One way to heighten the perceived risks of HPV infection and cervical cancer is through education and improvement of health literacy. In our study, mothers were asked a series of questions that were combined into an HPV knowledge score. Differences existed between the average HPV knowledge of mothers intending to vaccinate their daughters compared with those hesitant to do so. Among Latina immigrants in California, low health literacy was found to be associated with economic status and English proficiency.35,36 Self-efficacy can also be positively impacted by health literacy; Guntzviller et al found higher levels of health literacy were associated with greater self-efficacy, healthy nutrition, and exercise behaviors.37
Interestingly, daughters who were uninsured were more likely to have mothers who intended to vaccinate them following a physician recommendation compared with those with health insurance. Comparing health insurance status to a daughter’s place of medical care, it was found that 61.8% of daughters with health insurance sought care at a private office, while a large percentage of daughters without health insurance received care at a public clinic (46.4%). We can speculate that receiving health services in public clinics without insurance could lead to less frequent visits, and, therefore, more support for addressing recommended vaccination while the patient is present. Furthermore, we have considered the idea that health care providers in the public clinic setting could have more exposure interacting with Latina immigrant mothers; ultimately, this could lead to a higher degree of trust in these relationships.

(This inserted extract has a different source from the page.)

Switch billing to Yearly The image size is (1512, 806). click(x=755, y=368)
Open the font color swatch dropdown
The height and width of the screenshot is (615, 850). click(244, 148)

Nevertheless, there is limited literature supporting this finding and it should be investigated in future research efforts.
Study Limitations
There were several limitations to this study. As a cross-sectional study, information was collected from these participants at one point in time. First, it is possible that perceptions of HPV and cervical cancer have changed over time. However, previous qualitative work has indicated this uncertainty, therefore leading to quantitative assessment of perceived susceptibility and self-efficacy.38 Second, while we investigated health literacy through participant’s knowledge of HPV, further literacy could have been assessed for cervical cancer and other health conditions, as this knowledge could change an individual’s perception of their risk. Third, we provided participants with a hypothetical scenario (if a daughter’s physician recommended HPV vaccination) rather than asking them directly whether or not the daughter’s provider had recommended the vaccine and they did not follow-up. However, an inclusion criterion for the larger study was that the daughters had not received the HPV vaccination. Finally, we could only partially adjust analyses for HPV knowledge due to the structural limitation of the dataset. Individuals answered the questions used to calculate HPV knowledge only if they had indicated previous knowledge of HPV. If individuals answered “no” or “DK/NS” to previous knowledge of HPV, respondents were instructed to skip the questions used to calculate the HPV Knowledge score. Under these conditions, the missing at random assumption for multiple imputations is violated and using such a technique would be inappropriate.
Conclusion
While HCP recommendation has been strongly associated with HPV vaccination acceptability in parents, this might not be enough of a factor in acceptability among Latina immigrant mothers. Factors associated with hesitancy among these mothers include self-efficacy, perceived risk of HPV in their daughters, perceived self-risk of cervical cancer, HPV awareness, and daughter’s insurance status. As a population susceptible to higher incidence of cervical cancer, efforts to heighten perceived risk and improve self-efficacy measures should be considered to increase vaccine acceptability.